WHAT YOU SHOULD DO: Retype exactly the lines from the one containing "Viewport: 1086px width, 882px" through the last line of the records below, including both, and leave out any pictures.

(Saved entries)
[Start of section]

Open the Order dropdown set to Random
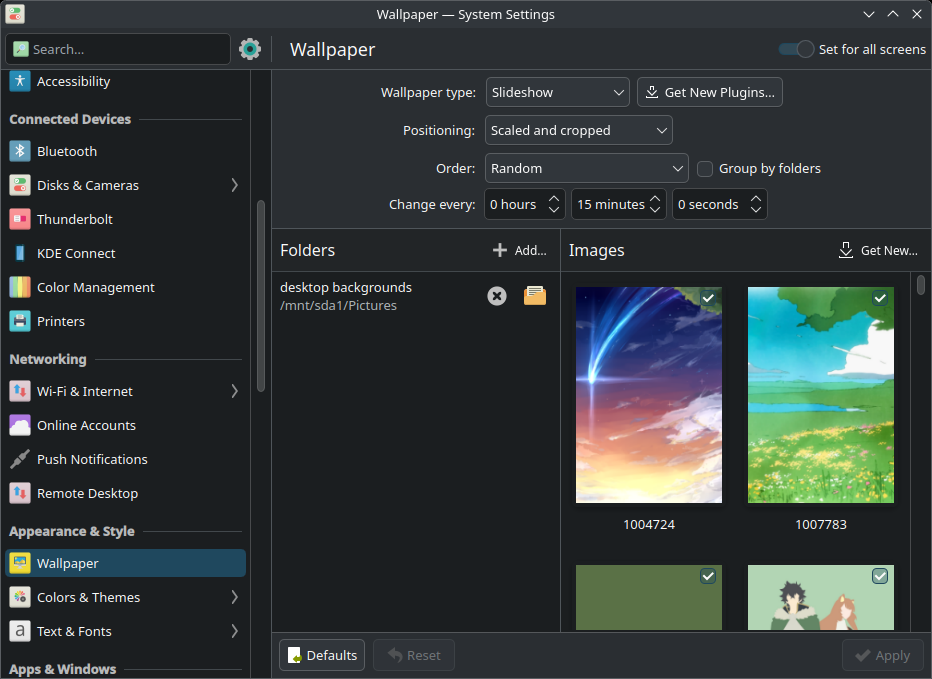This screenshot has height=679, width=932. tap(586, 169)
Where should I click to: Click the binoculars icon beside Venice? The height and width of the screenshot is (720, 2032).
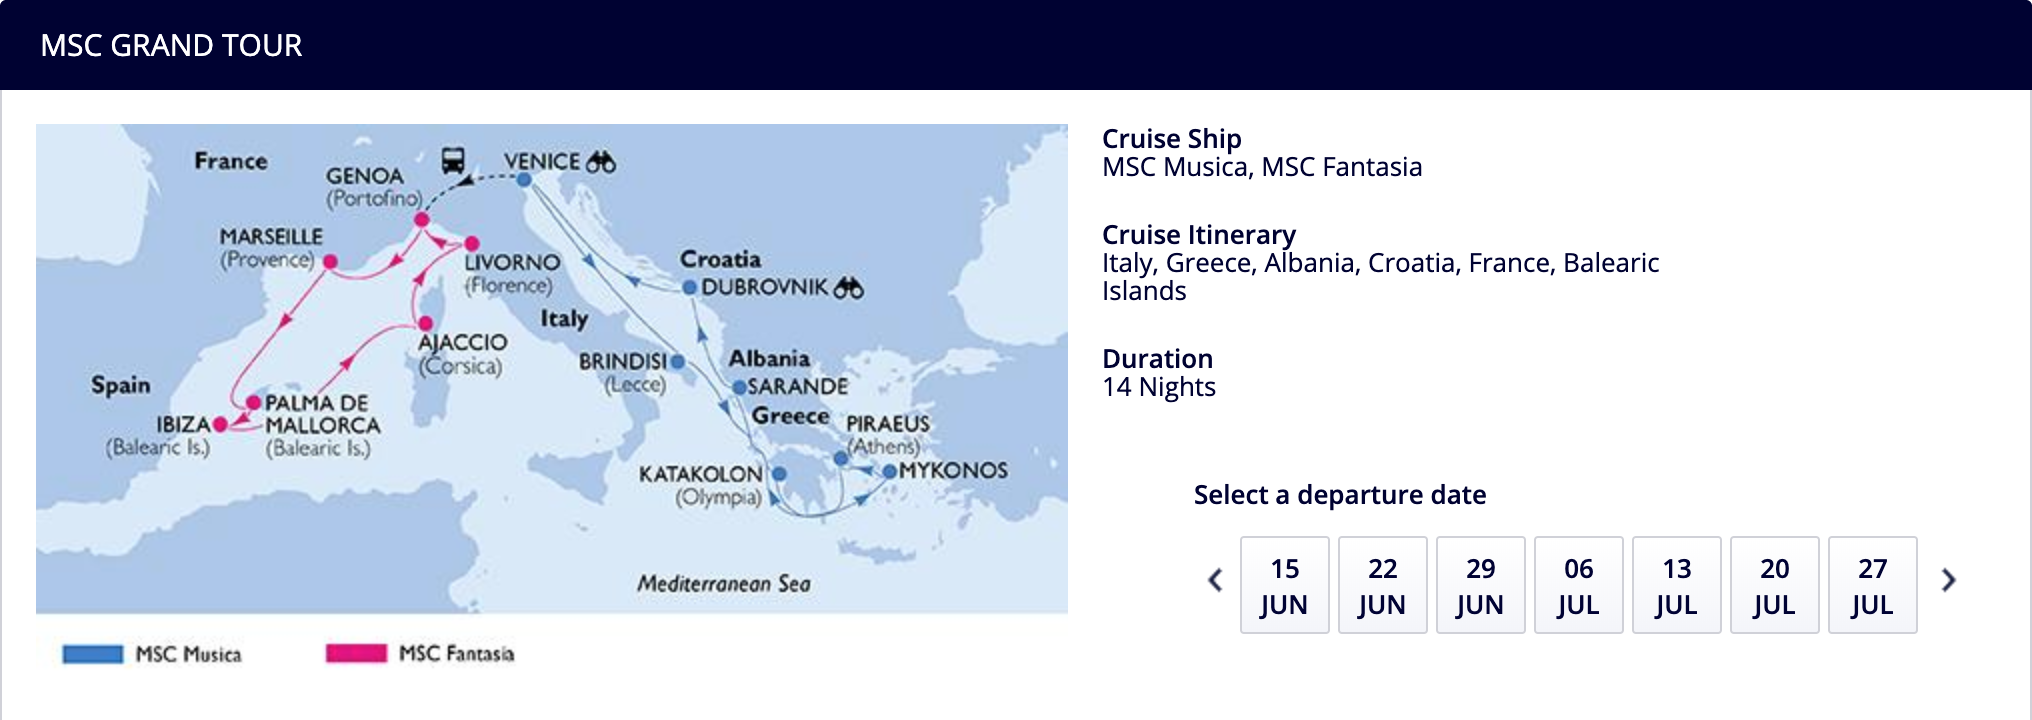(601, 161)
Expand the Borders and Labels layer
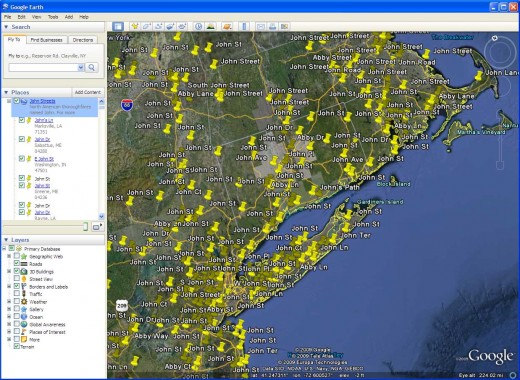Viewport: 520px width, 380px height. [9, 287]
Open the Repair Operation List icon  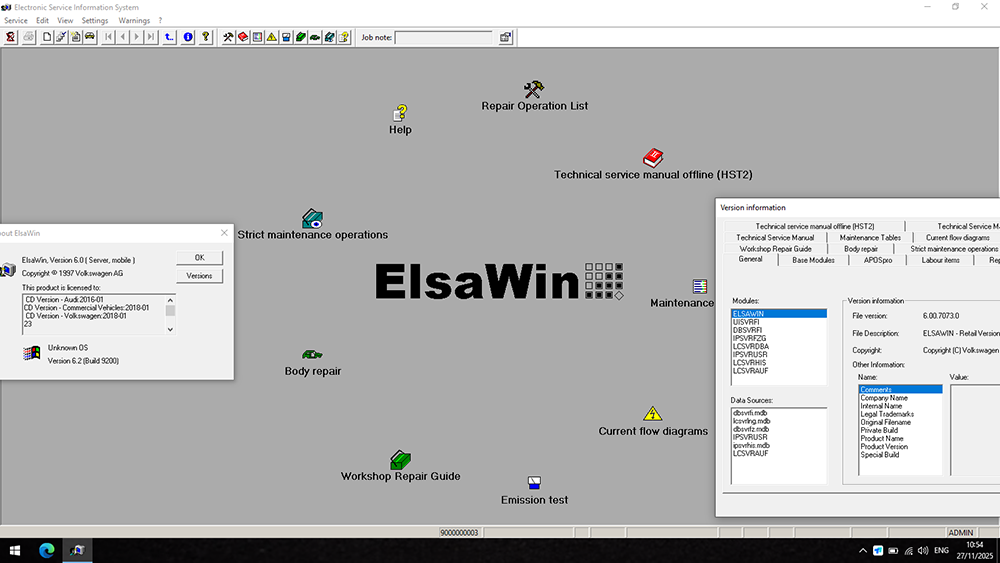pos(534,90)
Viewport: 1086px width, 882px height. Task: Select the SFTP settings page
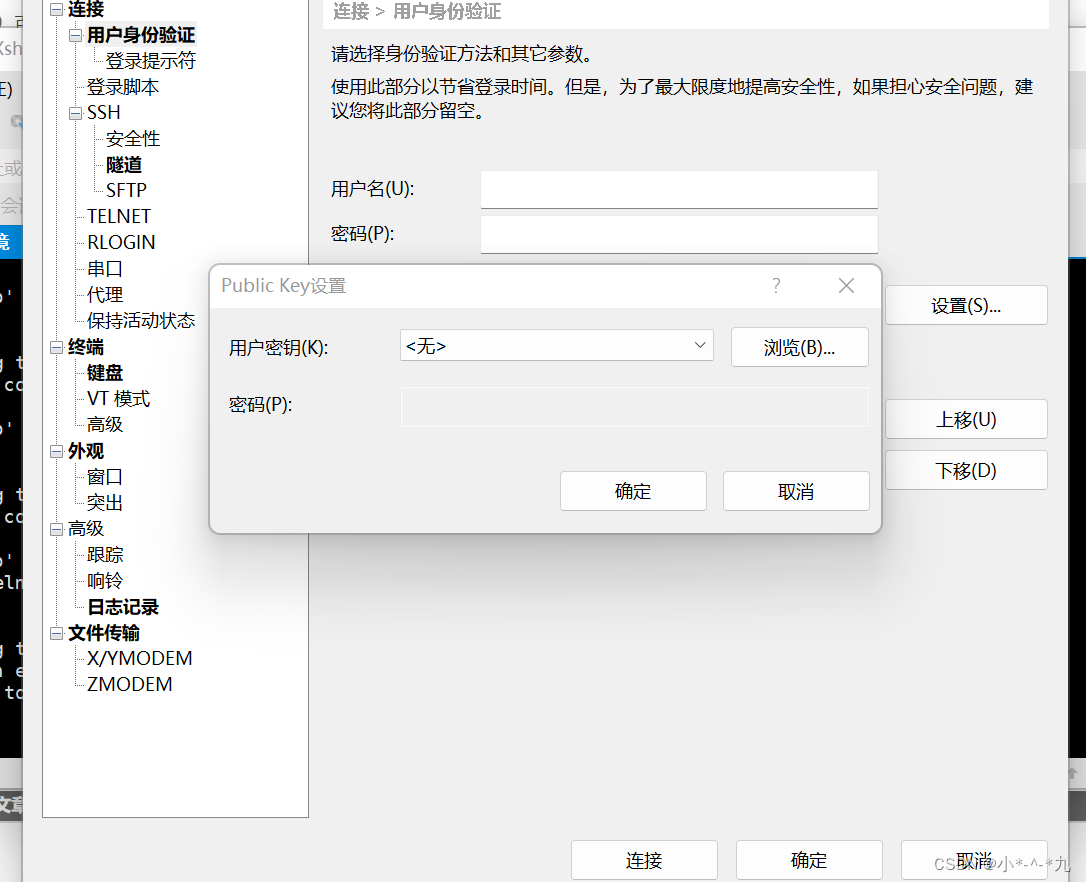pyautogui.click(x=126, y=190)
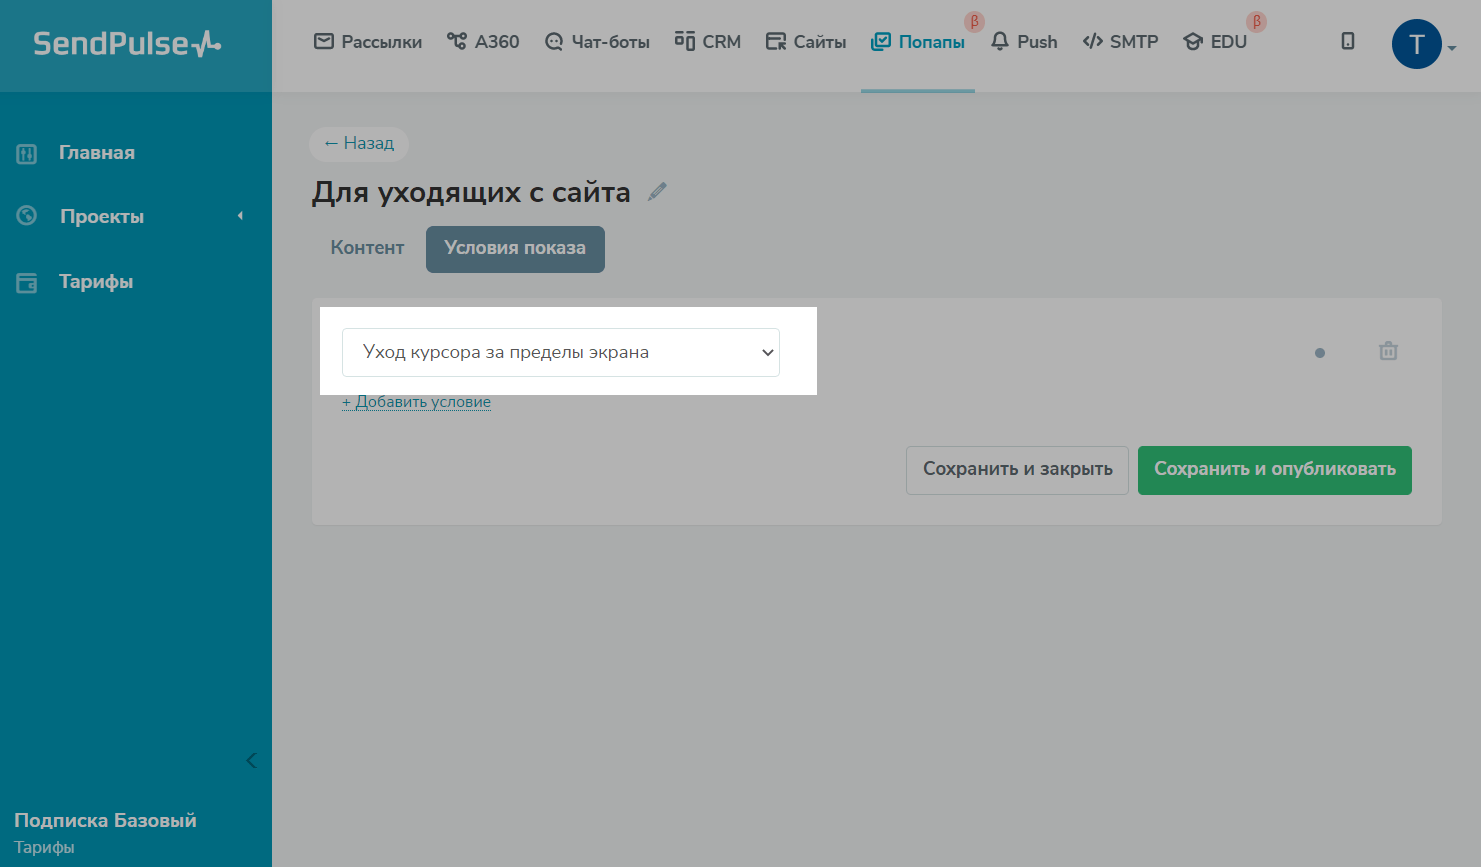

[End of section]

TASK RESPONSE:
Viewport: 1086px width, 882px height. Task: Select the SFTP settings page
pyautogui.click(x=126, y=190)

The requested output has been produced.